Malheur. Pas de repreneur. Le commerce indépendant baisserait-il les armes ?
De la lingerie féminine version enseigne nationale, envahira bientôt les lieux. Quelle déception !
Ce 20 janvier, premier jour de la liquidation du stock (tout le magasin à -50%), une marée humaine a quasiment mis KO le boss (au sens propre comme au sens figuré).
Magasin sens dessus dessous, staff dépassé par les événements, porte d'entrée endommagée."Nous avons eu le malheur d'ouvrir la porte sans filtrer, nous n'avions pas anticipé."
Avec sa mine d'ado farceur encadrée par ses cheveux longs à la mode seventies, Pascal se balade entre les piles de chaussures. Des milliers de boîtes empilées du sol au plafond. Un stock impressionnant.
Pascal veille et renseigne avec sa Cool'attitude qui veut bien le questionner.
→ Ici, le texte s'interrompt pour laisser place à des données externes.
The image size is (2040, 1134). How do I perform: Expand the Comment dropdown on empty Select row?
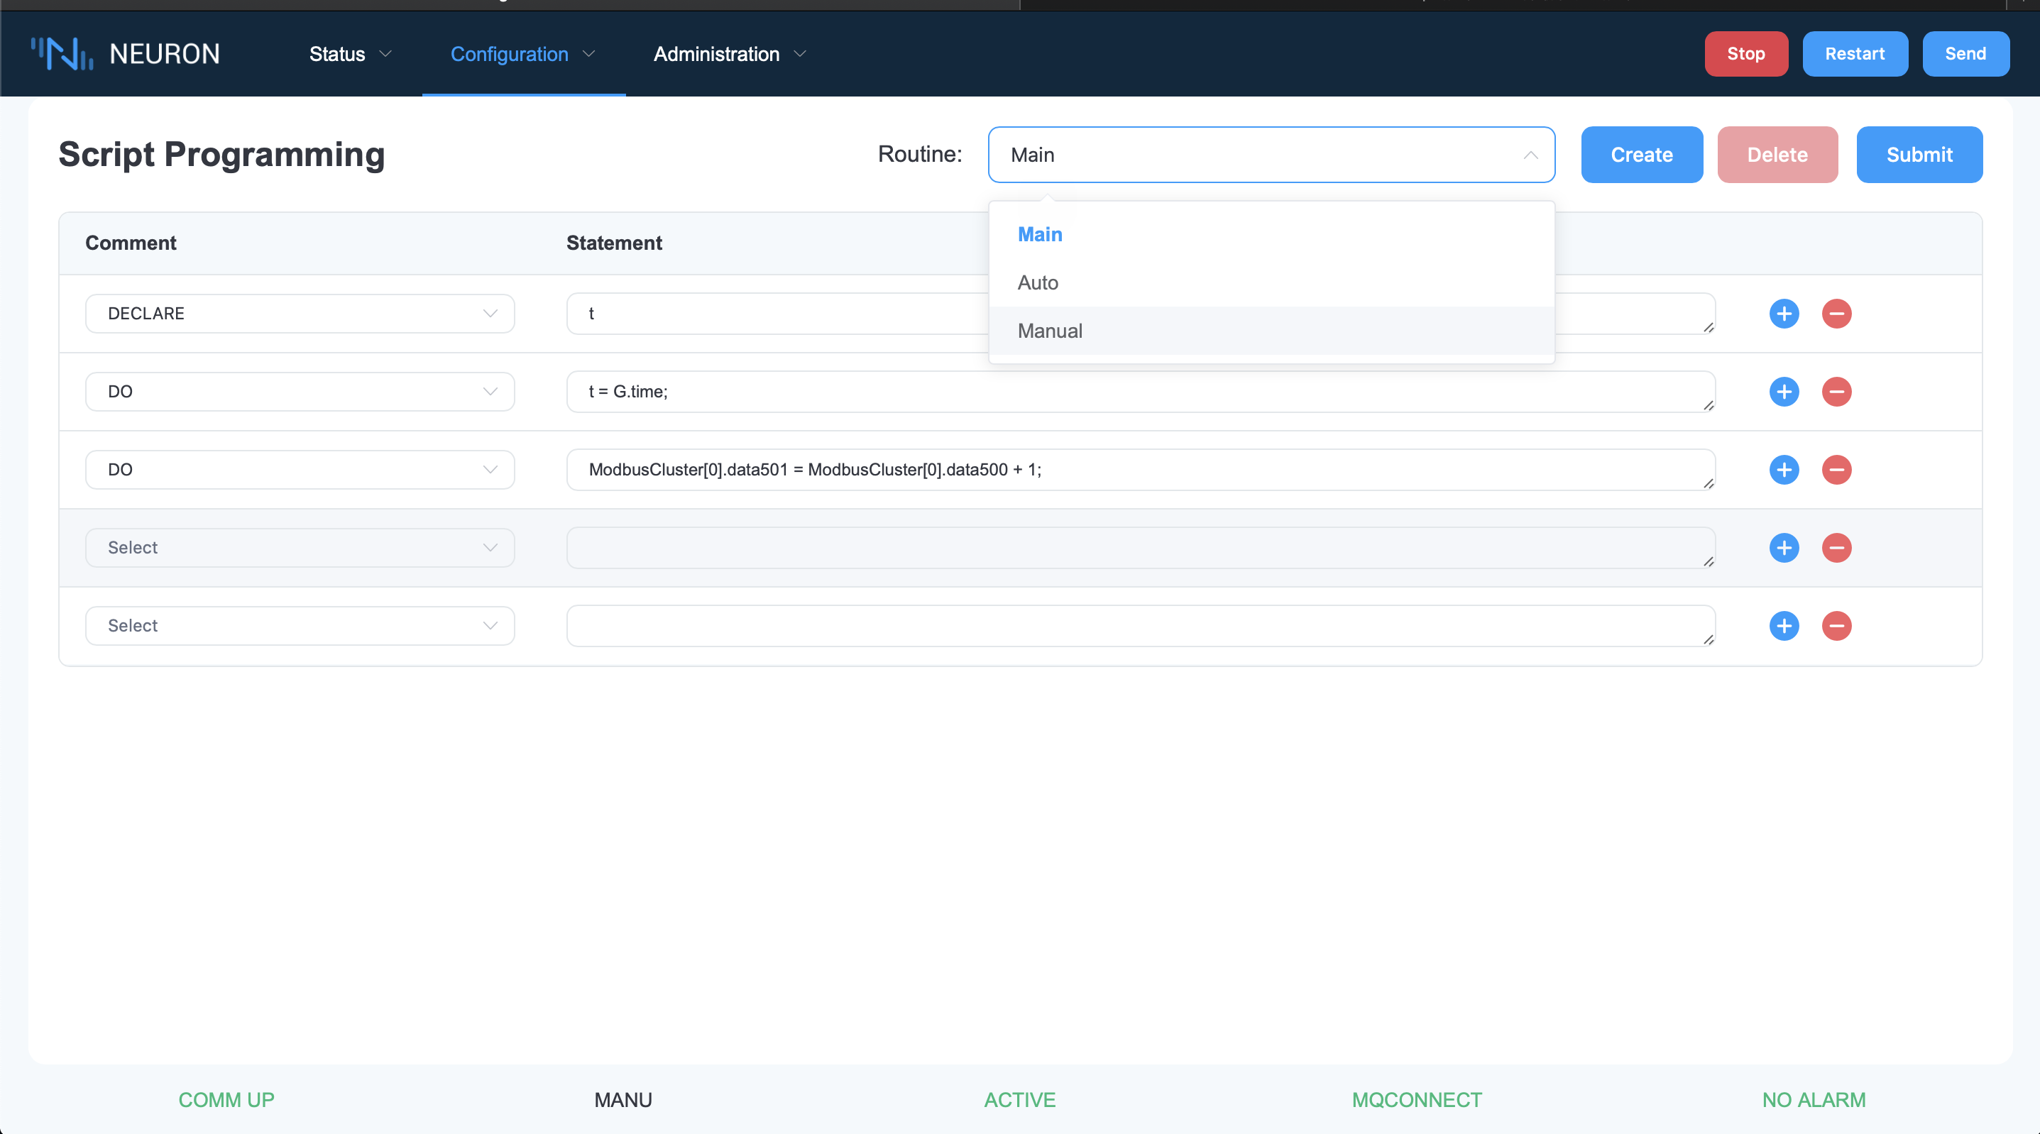click(299, 546)

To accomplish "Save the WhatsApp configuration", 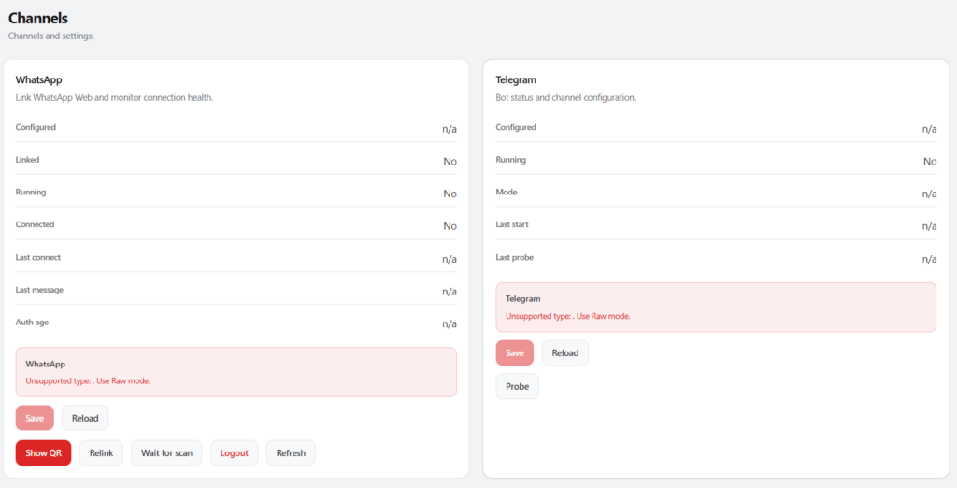I will click(35, 418).
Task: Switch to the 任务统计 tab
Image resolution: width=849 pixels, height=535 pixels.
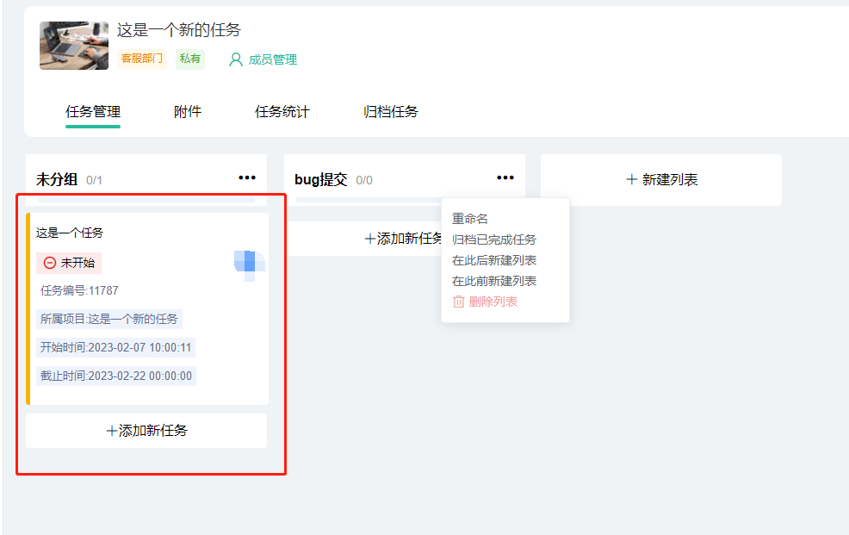Action: (x=282, y=112)
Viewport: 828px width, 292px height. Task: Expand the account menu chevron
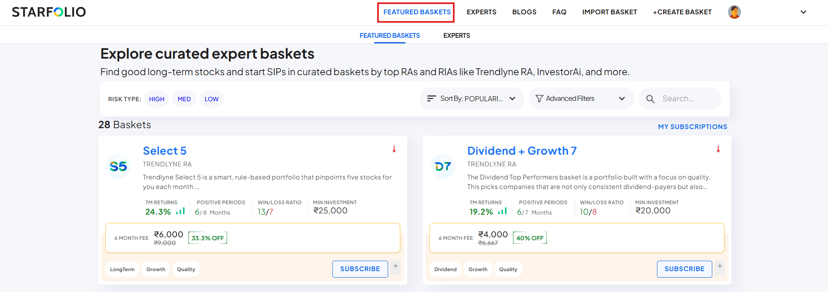point(803,12)
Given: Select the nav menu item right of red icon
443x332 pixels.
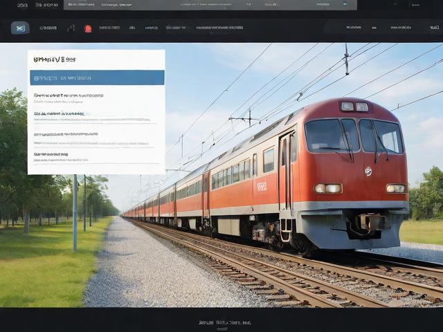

On évoque les bons souvenirs. Je lui propose de lui acheter l'un des sweets collector spécialement fabriqués pour "dire au revoir". Un clin d'oeil, une farce selon lui. Humour ou provoc ?
Pour le sweet, les négociations vont bon train. Il n'est pas d'accord pour le moment.
Mais... L'idée que les fidèles nostalgiques aient envie d'emporter un dernier souvenir du tipi fait son chemin.
#NousEtionsLaHutte
* Le Grand Théâtre est devenu l'Opéra de Reims
** Batteux était l'autre grand magasin de sport du centre-ville, devenu Sport 2000 par la suite. Aujourd'hui disparu, remplacé par une enseigne de confection.
La Hutte s'éteint
RépondreSupprimerMais pour atténuer ton chagrin
Passe mardi au magasin
Un tee-shirt sera tien
Pascal&fred de La Hutte
Chers Pascal&Fred, j'ai raté le rendez-vous... Mais l'offre tient-elle toujours ? Je porterai mon "souvenir" avec bonheur dans les rues de Reims.